Recently there has been tremendous buzz around native advertising -- and even buzz about the buzz. You know what I mean: One minute marketers are criticizing each other for glorifying it, the next, for underestimating its capabilities.
Traditionally, native advertising is thought of as a branding and awareness tool. Marketers are able to hold consumers' attention for longer periods of time and provide them with an abundance of information on their brand, new products, or whatever else they may be promoting.
There are certain components, however, that are attractive to direct marketers that are being utilized in a slightly modified process in order to effectively run customer-acquisition campaigns.
The industry is still undecided on the exact definition. Based on a report by the Online Publishers Association, 93 percent of publishers agree that a "native ad" is an advertisement integrated into content that lives on the same domain name. Essentially, they are ads that don't look like ads at first glance because they mimic the content of the site that they are hosted on. I personally have been "fooled" by the ads in my Facebook news feed on numerous occasions.
Since the way that content is presented is so dynamic, there are a lot of different forms that a native ad can take. It looks like a post on Facebook, a tweet on Twitter, an article on Forbes, and a video on YouTube.
There are typically two main components to a native ad: The ad unit and the content that it leads to (both of which are hosted on the publisher site). The CTRs on the initial ad are very impressive, but this statistic can be deceptive since it refers to the number of people that will see your content, not the number of visitors that you can expect to visit your website.
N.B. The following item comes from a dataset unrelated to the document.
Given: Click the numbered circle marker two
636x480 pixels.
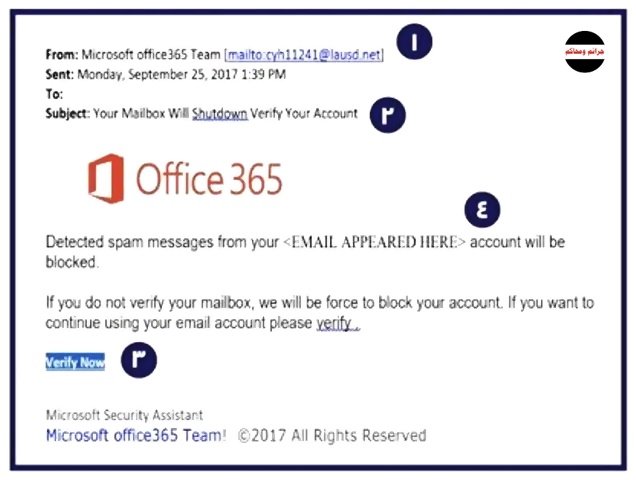Looking at the screenshot, I should tap(387, 115).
For branding and awareness this is OK, but if you are looking for the consumer to sign up or make a purchase then it's generally best to simplify the process flow and remove any unnecessary steps.
Show me the numbers
In general, 70 percent of internet users want to learn about a product through content, as opposed to a traditional advertisement. A study done by Sharethrough, which actually tracked eye movement, yielded that consumers are more welcoming and attentive to native ads.
Participants gave almost an equal amount of attention to native ads and the actual website content. In addition, consumers looked at native ads 53 percent more frequently than they looked at banner ads.
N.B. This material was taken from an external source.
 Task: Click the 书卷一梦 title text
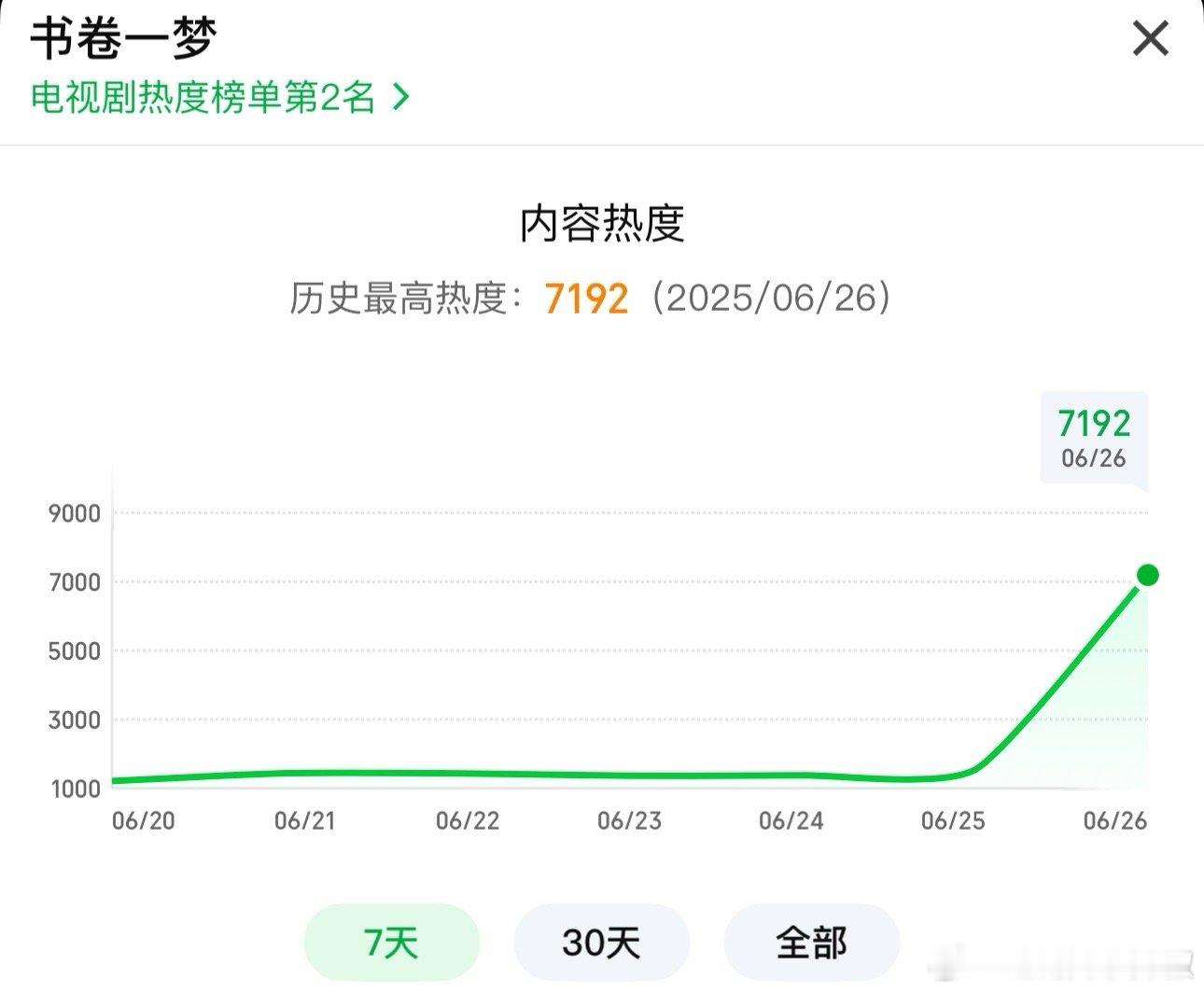(123, 39)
On the conversion side, native ads registered 18 percent higher lift in purchase intent vs. the 9 percent for banner ads. Lastly, 32 percent of participants said they would share the native ad with a friend or family member.
After monitoring beyond click-through rates, it has been observed that native ads yield higher post-click conversion rates with lower eCPAs. In addition, publishers have shown that they were able to generate much higher impressions on performance-based campaigns with native ads, proving that they generate more value for both publisher and advertiser.
Optimizing for direct response
Foremost, it is best to "trim the branding/awareness fat" in order to have a more efficient conversion flow. Don't utilize the content portion (advertorial) and instead, present consumers with marketing copy in the initial ad that leads directly to the advertiser's landing page. This allows you to still take advantage of the high CTRs, and more importantly, the ads are also presented at natural transitions of users' attention (i.e., at the end of an article).
We, as consumers, generally consume content in a systematic way and navigate online with a purpose, which is usually not to find ads. Interacting with banners takes our attention away from our original goal, which is part of the reason why they are less effective.
Native ad units present you with an option so that the moment that you are finished with one thing, you can choose to look onto the next. In this scenario, the ad doesn't struggle to pull us away from something that we want to do but takes advantage of a break in our consumption so that we are more willing to interact.
There is no doubt that the native advertising market will grow. Platforms, publishers, advertisers, and third parties will adapt and create systems to accommodate it. Better integration and presence will bring native ads into the ecosystem, specific native ad marketplaces will emerge, and purchasing processes will be simplified.
The question that some of us cynics may be asking is, "How long will it be before consumers develop some form of native ad blindness?" You have to expect that consumers will eventually become better able to tell the publisher content from native ads.
My opinion is that as long as marketers can continue to provide value, in the form of offers as well as content, then consumers will continue to reward us with engagement. Publishers will have to police the campaigns being run on their sites in order to ensure that their ad inventory remains effective and therefore lucrative for them.
Native advertising has proven to be more than just a short term trend. The ads are highly effective if properly executed and are generating interest and demand from marketers. This marks a step for our industry moving toward fully customized online advertising, not just based on audience but on publisher design and content. This will ultimately provide consumers with a seamless experience between publisher and advertiser.